Problem to solve: Once the line containing "You are a computer-use agent." is found in the records below, return it and each following line exactly, up to and including the line containing "Instruction: Click the E2E Testing board icon", and nothing else.

Records:
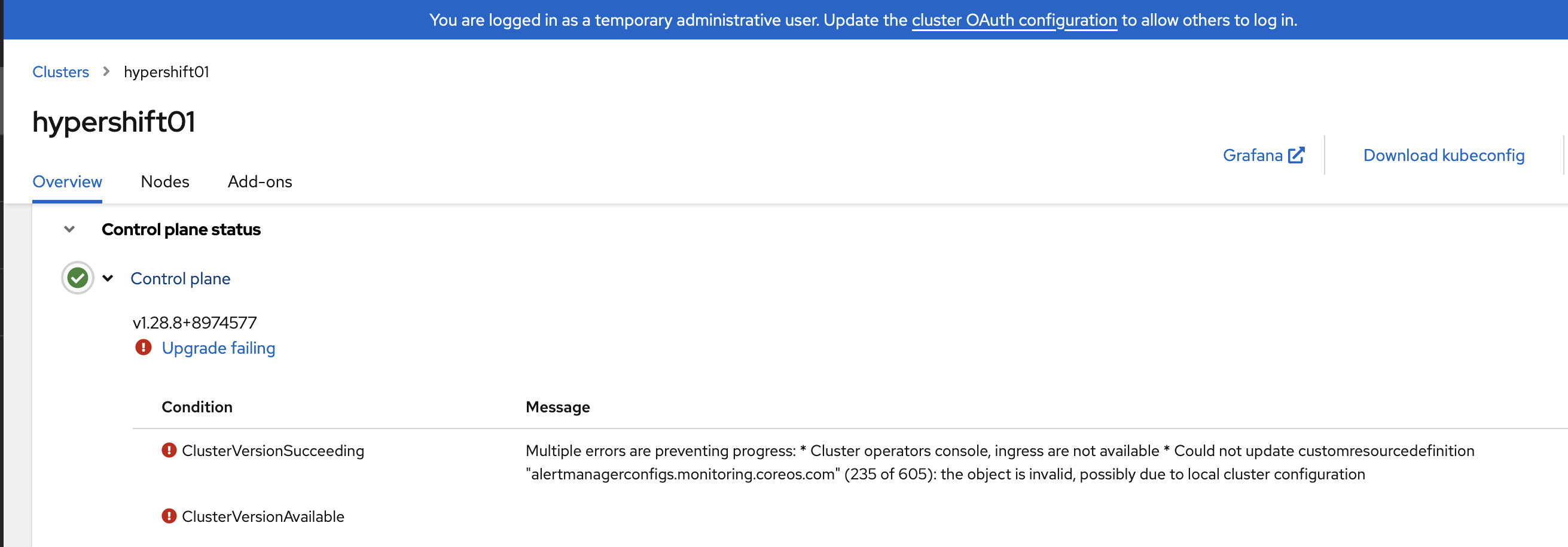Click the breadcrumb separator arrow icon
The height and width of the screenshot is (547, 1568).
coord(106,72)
--
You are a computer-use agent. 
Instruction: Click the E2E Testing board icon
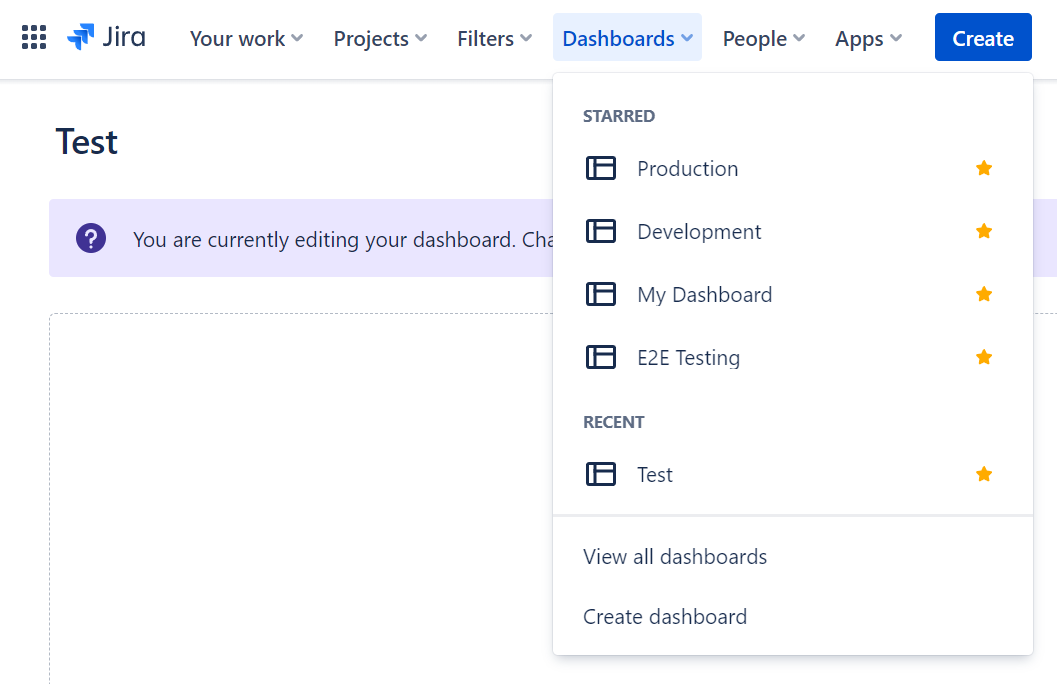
...
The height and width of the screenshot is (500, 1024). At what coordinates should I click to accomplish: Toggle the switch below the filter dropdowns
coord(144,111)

Answer for this exercise:
You are a computer-use agent. 
Instruction: Click the E2E Testing board icon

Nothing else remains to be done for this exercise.